The restrictions in Missouri come as major pharmaceutical companies like Walmart, RiteAid, CVS and Amazon restrict purchases of emergency contraception like Plan B across the country amid skyrocketing demand in the wake of the ruling.
The Supreme Court overturned Roe v. Wade on Friday, deciding that there is no constitutional right to abortion and allowing states to ban the procedure. The decision, which was leaked in draft form in February by Politico, sparked concerns over access to contraception. The court specified in its ruling that the decision only applied to abortion and did not call other precedents, including the one establishing a right to birth control, into question. Nevertheless, experts predict that precedent could be at risk and, in a concurrence to the ruling, Justice Clarence Thomas argued that the court “should consider” and overturn it—along with other court rulings on LGBTQ rights—through future cases.
What To Watch For
More states implementing abortion bans. Thirteen states had so-called “trigger laws” in place ready to outlaw abortion if and when the Supreme Court overturned Roe v. Wade. Some of these, such as Kentucky and Louisiana, were set to go into effect immediately upon the Court’s ruling. Others, including North Dakota, Oklahoma, Texas, Mississippi and Missouri, had time delays baked in or required certain procedural steps from state officials. The Guttmacher Institute, a research group that supports the right to abortion, estimates 26 states will outlaw or harshly curtail access to the procedure. While 16 states recognize some degree of legal protection for abortion, this is being challenged in some states. This includes Kansas, where abortion rights are set to be put to voters in August.
What We Don’t Know
How far anti-abortion laws extend and what they cover. The broad wording of some state abortion bans—many of which prohibit the procedure at any point after fertilization and use medically imprecise language like “unborn child” or “unborn human being”— raise a host of legal questions for other areas of medicine, notably birth control, reproductive healthcare and fertility treatments like IVF. Some states’ bills do not acknowledge these issues at all, creating ambiguities like what is now being seen in Missouri, and those that do take care to exempt things like birth control or IVF do not necessarily do so in a legally comprehensive way. These issues are set to intensify in states that are seeking to push beyond banning abortion and enshrine fetuses with legal rights on par with children. These so-called fetal “personhood” bills could theoretically lead to novel situations if not worded carefully, such as a freezer full of embryos in an IVF clinic having the same legal status and protection as a school full of kids.

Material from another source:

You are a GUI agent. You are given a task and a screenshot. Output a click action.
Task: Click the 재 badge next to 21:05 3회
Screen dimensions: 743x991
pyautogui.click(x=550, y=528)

Some drugs used for abortions have other uses, particularly treating miscarriages. State abortion bans means these may be harder to access. There are already reports of this in Texas, where the state’s ban on abortion after six weeks and on medication abortion are already resulting in reports of pharmacists refusing to fill prescriptions for drugs prescribed for miscarriages or ectopic pregnancies. Since the Supreme Court’s ruling, there have been increasing anecdotes shared online—which Forbes has not been able to verify—of patients struggling to access drugs used to treat autoimmune conditions like lupus and rheumatoid arthritis as they are also used for abortions.